--- INPUT MATERIAL ---
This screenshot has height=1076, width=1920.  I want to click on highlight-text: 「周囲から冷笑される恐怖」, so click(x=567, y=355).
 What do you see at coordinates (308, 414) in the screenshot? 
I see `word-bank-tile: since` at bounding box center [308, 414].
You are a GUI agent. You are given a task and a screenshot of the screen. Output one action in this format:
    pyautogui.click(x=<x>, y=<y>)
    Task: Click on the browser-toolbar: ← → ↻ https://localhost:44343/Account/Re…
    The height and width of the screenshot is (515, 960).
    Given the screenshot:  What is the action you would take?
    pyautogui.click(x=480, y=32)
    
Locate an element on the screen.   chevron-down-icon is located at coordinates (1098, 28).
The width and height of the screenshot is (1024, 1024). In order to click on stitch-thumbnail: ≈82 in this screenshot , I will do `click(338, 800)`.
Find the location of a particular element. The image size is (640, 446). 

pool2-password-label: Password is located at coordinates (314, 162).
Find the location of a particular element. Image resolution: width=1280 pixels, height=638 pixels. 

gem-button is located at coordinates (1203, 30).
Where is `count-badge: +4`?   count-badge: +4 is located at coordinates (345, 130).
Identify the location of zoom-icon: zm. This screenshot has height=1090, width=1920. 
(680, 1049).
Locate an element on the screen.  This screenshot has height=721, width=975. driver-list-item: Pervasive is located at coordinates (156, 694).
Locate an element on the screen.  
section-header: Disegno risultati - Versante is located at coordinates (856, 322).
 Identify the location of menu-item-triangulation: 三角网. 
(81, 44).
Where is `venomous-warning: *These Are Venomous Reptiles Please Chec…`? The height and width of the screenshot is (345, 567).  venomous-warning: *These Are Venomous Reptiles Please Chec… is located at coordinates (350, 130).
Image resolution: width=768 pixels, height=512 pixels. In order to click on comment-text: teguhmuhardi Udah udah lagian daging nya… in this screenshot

--- WHAT THE EXERCISE ASKS ---
Update the records above by replacing each occurrence of "Locate an element on the screen" with "Find an element on the screen". Reproduce all other lines without change.

--- SOLUTION TO THIS PROBLEM ---
This screenshot has height=1076, width=1920.  I want to click on highlight-text: 「周囲から冷笑される恐怖」, so click(x=567, y=355).
 What do you see at coordinates (308, 414) in the screenshot? 
I see `word-bank-tile: since` at bounding box center [308, 414].
You are a GUI agent. You are given a task and a screenshot of the screen. Output one action in this format:
    pyautogui.click(x=<x>, y=<y>)
    Task: Click on the browser-toolbar: ← → ↻ https://localhost:44343/Account/Re…
    The height and width of the screenshot is (515, 960).
    Given the screenshot:  What is the action you would take?
    pyautogui.click(x=480, y=32)
    
Find an element on the screen.   chevron-down-icon is located at coordinates (1098, 28).
The width and height of the screenshot is (1024, 1024). In order to click on stitch-thumbnail: ≈82 in this screenshot , I will do `click(338, 800)`.
Find the location of a particular element. The image size is (640, 446). 

pool2-password-label: Password is located at coordinates (314, 162).
Find the location of a particular element. Image resolution: width=1280 pixels, height=638 pixels. 

gem-button is located at coordinates (1203, 30).
Where is `count-badge: +4`?   count-badge: +4 is located at coordinates (345, 130).
Identify the location of zoom-icon: zm. This screenshot has height=1090, width=1920. 
(680, 1049).
Find an element on the screen.  This screenshot has height=721, width=975. driver-list-item: Pervasive is located at coordinates (156, 694).
Find an element on the screen.  
section-header: Disegno risultati - Versante is located at coordinates (856, 322).
 Identify the location of menu-item-triangulation: 三角网. 
(81, 44).
Where is `venomous-warning: *These Are Venomous Reptiles Please Chec…`? The height and width of the screenshot is (345, 567).  venomous-warning: *These Are Venomous Reptiles Please Chec… is located at coordinates (350, 130).
Image resolution: width=768 pixels, height=512 pixels. In order to click on comment-text: teguhmuhardi Udah udah lagian daging nya… in this screenshot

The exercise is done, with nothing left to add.